La Dame ramena ses cheveux sur le côté pour permettre à sa servante de défaire les lacets de sa robe, commença elle-même à détacher les rubans verts entrelacés à sa longue tresse, un sourire aux lèvres.

— C'était... comment dire... intéressant et enrichissant...

Elle devina les ricanements d'Astryd, un instant seulement avant que la porte de sa chambre ne vole presque hors de ses gonds avec un bruit terrifiant. La servante sursauta, poussa un petit cri de frayeur, s'écarta de sa maîtresse, qui pivota en maîtrisant de justesse son arcane, partagée entre peur et fureur. Son angoisse se dissipa néanmoins bien vite lorsqu'elle vit qui lui faisait face.

— Êtes-vous totalement folle ?

Laurus frémissait. Son teint était grisâtre, ses yeux étincelaient, ses doigts tremblotaient. Il paraissait au bord de la crise de nerfs. Face à sa terreur manifeste d'avoir failli perdre son royaume et sa tête juste à cause d'un caprice de la Dame d'Ombre, Eliane se calma quelque peu. Elle grimaça, lança un regard équivoque au garde posté devant sa porte, qui n'avait pas réussi à empêcher le roi d'entrer aussi brusquement. Il lui adressa une grimace d'excuse, referma le battant, tandis qu'Astryd revenait serrer à la hâte les lacets du corsage, coupant momentanément le souffle à Eliane.

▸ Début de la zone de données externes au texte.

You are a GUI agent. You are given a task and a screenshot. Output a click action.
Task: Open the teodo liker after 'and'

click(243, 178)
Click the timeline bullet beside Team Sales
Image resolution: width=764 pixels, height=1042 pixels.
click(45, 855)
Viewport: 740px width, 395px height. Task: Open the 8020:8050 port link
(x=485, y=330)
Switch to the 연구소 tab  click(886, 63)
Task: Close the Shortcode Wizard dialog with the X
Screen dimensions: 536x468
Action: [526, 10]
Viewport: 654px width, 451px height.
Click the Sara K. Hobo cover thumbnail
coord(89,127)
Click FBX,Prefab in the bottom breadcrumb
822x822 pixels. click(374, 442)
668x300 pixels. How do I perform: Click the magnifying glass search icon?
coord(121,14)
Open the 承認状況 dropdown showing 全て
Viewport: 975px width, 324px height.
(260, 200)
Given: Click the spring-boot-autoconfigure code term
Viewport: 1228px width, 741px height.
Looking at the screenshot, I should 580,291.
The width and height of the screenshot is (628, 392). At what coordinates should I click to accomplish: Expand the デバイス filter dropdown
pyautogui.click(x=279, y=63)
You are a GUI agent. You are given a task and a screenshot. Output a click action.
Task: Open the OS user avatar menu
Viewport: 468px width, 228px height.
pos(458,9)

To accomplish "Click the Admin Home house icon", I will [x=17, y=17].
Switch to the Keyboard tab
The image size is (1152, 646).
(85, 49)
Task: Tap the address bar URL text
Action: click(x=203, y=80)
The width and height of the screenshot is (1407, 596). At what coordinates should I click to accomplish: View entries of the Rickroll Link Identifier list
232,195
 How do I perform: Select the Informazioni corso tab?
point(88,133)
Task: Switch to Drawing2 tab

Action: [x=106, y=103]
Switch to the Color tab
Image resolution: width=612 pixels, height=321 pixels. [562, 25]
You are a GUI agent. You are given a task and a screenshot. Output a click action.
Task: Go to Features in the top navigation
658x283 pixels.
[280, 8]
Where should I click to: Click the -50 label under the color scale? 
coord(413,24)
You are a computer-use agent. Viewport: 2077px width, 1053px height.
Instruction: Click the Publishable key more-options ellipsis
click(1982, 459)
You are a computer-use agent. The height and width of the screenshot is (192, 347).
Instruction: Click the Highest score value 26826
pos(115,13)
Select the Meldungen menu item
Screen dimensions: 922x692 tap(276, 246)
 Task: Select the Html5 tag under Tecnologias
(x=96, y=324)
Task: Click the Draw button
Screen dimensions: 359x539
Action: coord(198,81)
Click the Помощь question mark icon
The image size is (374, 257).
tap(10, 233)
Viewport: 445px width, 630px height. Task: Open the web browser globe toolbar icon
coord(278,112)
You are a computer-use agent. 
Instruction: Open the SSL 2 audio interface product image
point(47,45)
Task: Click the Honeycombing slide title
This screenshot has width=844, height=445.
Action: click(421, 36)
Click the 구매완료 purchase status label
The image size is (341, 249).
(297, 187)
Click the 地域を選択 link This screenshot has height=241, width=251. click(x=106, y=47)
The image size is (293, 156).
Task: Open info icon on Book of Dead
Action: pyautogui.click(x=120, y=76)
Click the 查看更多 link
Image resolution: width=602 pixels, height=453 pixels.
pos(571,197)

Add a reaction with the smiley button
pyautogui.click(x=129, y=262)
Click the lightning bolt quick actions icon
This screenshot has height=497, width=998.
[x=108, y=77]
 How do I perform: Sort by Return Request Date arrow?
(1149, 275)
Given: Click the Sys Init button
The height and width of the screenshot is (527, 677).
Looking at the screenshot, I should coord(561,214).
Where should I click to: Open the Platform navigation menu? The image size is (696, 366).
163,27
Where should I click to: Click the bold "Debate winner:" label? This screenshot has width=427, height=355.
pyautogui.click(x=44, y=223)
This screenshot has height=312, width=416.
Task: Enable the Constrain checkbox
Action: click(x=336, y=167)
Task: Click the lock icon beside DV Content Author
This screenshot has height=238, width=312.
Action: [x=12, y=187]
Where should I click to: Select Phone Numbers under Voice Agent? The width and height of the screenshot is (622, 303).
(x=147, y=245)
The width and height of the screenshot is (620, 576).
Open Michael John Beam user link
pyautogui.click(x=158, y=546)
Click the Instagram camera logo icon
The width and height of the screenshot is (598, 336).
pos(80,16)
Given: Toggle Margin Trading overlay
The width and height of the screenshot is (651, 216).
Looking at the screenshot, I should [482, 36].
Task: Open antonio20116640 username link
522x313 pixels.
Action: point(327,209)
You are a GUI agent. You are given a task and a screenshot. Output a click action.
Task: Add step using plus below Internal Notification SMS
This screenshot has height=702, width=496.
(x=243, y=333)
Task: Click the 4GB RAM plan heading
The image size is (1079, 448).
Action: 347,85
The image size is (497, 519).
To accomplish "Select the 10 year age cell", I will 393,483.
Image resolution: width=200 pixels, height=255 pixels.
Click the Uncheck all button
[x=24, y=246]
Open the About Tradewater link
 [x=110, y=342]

Une fois à nouveau présentable, la Dame alla s'asseoir sur le petit canapé près de la fenêtre, sans chercher à dissimuler un soupir las. Astryd, elle, recula précautionneusement jusqu'à la cheminée, attrapa la bouilloire métallique qui reposait près de l'âtre, guettant le moment où le souverain serait lui aussi assis pour s'approcher à nouveau.

— Dites-moi, Altesse, qu'est-ce qui ne va pas ? s'enquit Eliane.

Soufflé par le calme qu'elle affectait, Laurus se posa dans le fauteuil qu'elle lui indiquait, prit quelques secondes pour se calmer et réfléchir. Et heureusement, car il réalisa bien vite que les iris azurins plantés dans les siens n'avaient rien de bienveillant, malgré les manières polies de la courtisane. Le constat refroidit quelque peu sa colère, il baissa les yeux en grommelant :

— C'était risqué. Et dangereux.

Elle ricana.

— C'était nécessaire pour ne pas attirer les soupçons. Deux Dames qui pouvaient prétendre au trône viennent d'être mises hors-course par un fâcheux concours de circonstances. Et vous remarquerez, Sire, qu'il n'y a toujours pas eu de bain de sang.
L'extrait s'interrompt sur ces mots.